A cet effet, les délégués du Mali, du Niger et de la Guinée ont fait l’état des lieux des projets Backbone dans leurs pays. Dans son exposé, par exemple, le directeur général adjoint de la Société de gestion et d’exploitation du Backbone national de Guinée (SOGEB), Diaby Mamy, a indiqué que le projet prévoit la construction de 4000 km de fibres optiques pour couvrir les 08 gouvernorats, les 33 préfectures et les 43 localités d’importance régionale.
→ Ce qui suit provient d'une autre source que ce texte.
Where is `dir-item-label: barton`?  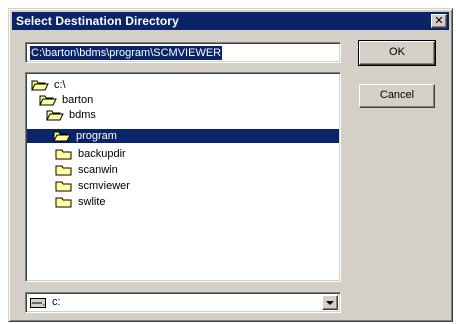
dir-item-label: barton is located at coordinates (78, 100).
A l’en croire, le backbone sera mis à la disposition des opérateurs des réseaux (fixe, mobile, internet) et de tout autre utilisateur de services de communication tels que les institutions, les industries et les banques. Fin 2016, le pays compte livrer des tronçons qui représenteront 90% de la demande capacitaire du pays. Le coût de ce projet confié à Huawei Technology est évalué à 168 millions de dollars, selon Diaby Mamy.

Selon, Tahirou Ouattara, directeur de l’enseignement, de la formation et de la recherche de l’ESMT, des recommandations fortes seront formulées à l’issue de cette réunion pour accompagner les Etats qui pourront éventuellement convoquer une rencontre aux fins de discuter de l’opérationnalisation de ces recommandations.